Mani wants more than that. “Afghan women activists are fighting to convince the international community to recognize gender apartheid in Afghanistan, and the Taliban should be held accountable for the crimes they commit against Afghan women,” she says. . “They should pay.”

The Taliban have imposed nearly 100 rules governing what women can and cannot do, beyond restrictions on work and education. It prohibited women from owning bakeries, getting driver’s licenses, laughing in public, or speaking loudly enough for others to hear.

“Taliban restrictions are never-ending,” Mani said. “You can’t go out without someone, you can’t take a taxi, you can’t go to a public event, you can’t go to the park, you can’t go to the hairdresser, you can’t go to your mother’s house, etc.

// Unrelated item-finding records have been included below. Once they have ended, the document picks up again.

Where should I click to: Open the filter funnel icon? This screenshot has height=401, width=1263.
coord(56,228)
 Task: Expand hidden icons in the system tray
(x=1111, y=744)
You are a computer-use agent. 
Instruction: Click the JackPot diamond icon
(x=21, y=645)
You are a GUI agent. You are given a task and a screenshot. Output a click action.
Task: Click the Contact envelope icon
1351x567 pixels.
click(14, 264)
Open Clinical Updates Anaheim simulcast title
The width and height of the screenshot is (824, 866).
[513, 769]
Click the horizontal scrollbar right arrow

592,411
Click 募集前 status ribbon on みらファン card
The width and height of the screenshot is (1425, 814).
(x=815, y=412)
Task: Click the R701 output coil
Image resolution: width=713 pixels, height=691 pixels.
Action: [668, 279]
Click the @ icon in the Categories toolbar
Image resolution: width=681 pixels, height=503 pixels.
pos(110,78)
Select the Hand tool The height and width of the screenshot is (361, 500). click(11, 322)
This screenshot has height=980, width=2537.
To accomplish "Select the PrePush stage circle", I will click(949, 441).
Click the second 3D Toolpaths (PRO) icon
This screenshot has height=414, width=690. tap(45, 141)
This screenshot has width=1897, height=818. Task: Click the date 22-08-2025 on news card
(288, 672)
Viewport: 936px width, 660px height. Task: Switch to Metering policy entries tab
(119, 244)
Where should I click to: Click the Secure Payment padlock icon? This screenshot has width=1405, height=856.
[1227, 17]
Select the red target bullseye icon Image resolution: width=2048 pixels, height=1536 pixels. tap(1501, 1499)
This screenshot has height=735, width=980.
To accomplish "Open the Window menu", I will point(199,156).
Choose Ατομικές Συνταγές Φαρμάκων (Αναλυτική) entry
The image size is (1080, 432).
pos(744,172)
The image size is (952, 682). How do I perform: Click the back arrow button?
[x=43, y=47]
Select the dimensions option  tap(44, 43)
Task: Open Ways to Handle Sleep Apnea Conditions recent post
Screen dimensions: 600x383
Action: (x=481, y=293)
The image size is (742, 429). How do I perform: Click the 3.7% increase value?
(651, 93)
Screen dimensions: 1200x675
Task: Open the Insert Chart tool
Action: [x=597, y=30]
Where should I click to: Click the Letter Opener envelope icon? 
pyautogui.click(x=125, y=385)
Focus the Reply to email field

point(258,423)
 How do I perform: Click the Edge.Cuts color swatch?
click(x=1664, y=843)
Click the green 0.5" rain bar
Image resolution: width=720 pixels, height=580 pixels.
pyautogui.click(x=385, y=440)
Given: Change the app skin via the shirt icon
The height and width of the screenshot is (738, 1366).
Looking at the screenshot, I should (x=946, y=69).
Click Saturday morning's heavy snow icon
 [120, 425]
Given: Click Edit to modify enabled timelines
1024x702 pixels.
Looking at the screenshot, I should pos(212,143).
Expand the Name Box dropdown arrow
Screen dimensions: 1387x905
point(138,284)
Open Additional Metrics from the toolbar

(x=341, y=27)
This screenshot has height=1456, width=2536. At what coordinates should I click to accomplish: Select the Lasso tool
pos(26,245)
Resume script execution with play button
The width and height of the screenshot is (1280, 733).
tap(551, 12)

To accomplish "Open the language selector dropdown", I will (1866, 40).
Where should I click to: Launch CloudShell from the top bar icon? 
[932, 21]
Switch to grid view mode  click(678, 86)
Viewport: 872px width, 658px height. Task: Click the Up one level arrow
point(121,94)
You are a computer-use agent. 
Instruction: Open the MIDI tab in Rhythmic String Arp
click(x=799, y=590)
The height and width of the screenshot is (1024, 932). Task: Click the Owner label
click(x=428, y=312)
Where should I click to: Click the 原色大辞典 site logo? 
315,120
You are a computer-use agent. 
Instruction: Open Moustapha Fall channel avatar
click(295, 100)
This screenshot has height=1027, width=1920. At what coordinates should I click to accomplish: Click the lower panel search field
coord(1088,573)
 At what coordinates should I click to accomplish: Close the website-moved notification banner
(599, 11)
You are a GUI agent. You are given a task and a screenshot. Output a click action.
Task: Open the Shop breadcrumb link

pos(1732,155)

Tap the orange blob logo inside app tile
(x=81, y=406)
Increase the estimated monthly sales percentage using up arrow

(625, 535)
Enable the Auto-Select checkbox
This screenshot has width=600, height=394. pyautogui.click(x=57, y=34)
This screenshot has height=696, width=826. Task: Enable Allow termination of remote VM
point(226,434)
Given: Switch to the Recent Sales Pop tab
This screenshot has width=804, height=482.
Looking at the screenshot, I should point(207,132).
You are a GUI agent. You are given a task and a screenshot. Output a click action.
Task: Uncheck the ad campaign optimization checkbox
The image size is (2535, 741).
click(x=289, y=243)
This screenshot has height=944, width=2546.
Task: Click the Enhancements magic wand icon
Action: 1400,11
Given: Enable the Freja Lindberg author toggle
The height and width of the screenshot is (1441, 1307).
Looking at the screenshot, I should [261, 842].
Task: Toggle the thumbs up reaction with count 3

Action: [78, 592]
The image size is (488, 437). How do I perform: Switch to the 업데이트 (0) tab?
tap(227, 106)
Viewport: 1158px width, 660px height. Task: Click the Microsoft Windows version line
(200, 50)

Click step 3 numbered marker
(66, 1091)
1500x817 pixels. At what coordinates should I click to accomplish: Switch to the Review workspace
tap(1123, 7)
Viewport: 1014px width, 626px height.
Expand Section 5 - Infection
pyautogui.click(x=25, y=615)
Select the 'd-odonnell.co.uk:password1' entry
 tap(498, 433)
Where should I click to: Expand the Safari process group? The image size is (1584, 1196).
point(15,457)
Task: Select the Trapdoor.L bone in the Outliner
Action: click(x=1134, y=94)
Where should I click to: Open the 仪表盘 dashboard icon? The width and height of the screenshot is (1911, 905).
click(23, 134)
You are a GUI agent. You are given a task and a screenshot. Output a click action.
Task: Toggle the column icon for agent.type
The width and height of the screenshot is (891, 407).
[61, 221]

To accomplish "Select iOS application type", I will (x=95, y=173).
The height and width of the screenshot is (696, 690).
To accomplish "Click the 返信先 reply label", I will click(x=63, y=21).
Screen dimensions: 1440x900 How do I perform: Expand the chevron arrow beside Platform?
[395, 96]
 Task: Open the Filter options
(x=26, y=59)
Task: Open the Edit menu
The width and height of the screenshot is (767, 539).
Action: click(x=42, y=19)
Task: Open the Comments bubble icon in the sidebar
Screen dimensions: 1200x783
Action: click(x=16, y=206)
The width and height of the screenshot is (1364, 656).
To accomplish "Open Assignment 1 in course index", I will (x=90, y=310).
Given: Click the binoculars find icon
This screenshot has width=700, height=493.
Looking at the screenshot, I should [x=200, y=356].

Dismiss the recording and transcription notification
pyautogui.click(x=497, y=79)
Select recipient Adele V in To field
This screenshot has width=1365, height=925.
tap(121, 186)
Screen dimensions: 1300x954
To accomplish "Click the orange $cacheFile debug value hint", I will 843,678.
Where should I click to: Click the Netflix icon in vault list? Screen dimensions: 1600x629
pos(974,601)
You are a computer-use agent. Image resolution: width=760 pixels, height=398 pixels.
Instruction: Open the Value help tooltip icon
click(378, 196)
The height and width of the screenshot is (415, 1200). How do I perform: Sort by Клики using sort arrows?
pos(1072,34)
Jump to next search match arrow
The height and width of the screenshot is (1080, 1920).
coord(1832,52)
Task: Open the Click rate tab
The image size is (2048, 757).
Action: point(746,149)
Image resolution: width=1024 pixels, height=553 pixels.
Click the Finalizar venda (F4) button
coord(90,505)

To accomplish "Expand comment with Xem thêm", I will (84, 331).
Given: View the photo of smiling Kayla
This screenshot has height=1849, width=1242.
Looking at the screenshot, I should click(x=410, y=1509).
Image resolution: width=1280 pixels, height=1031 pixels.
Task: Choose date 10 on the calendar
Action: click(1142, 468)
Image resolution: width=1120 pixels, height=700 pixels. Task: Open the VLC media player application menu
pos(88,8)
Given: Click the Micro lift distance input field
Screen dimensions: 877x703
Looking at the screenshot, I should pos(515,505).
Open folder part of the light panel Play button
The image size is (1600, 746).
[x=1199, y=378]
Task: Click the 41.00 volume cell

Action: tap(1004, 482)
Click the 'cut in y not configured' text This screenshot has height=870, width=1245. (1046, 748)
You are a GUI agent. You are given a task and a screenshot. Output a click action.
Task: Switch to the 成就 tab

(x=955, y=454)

Now a woman can’t go outside the door without another woman. I can’t sing for you!”

Even by the standards of what the Taliban has done in the past, the list is dizzying.

“It’s a never-ending restriction, and it’s something you don’t get from a normal person,” Mani says. “I think there is a dangerous madness behind all these restrictions that we have to take seriously.”

Months before Afghanistan’s democratic government collapsed, a prominent Afghan women’s rights activist predicted peace would come if the long war ended and the Taliban returned to power. But the country’s 20 million women and girls will live in “peaceful prisons.”

It happened. And the Taliban are discovering more and more bizarre ways to make women disappear every day.

Support our sisters in Afghanistan: Join the Feminist Majority Foundation’s (publisher of Ms.) campaign to demand that the United Nations recognize gender apartheid as an international crime at stopgenderapartheid.org.

This article appears in the Winter 2025 issue of Ms., on newsstands February 12th. Join the Ms. Community today and get the issue delivered straight to your inbox.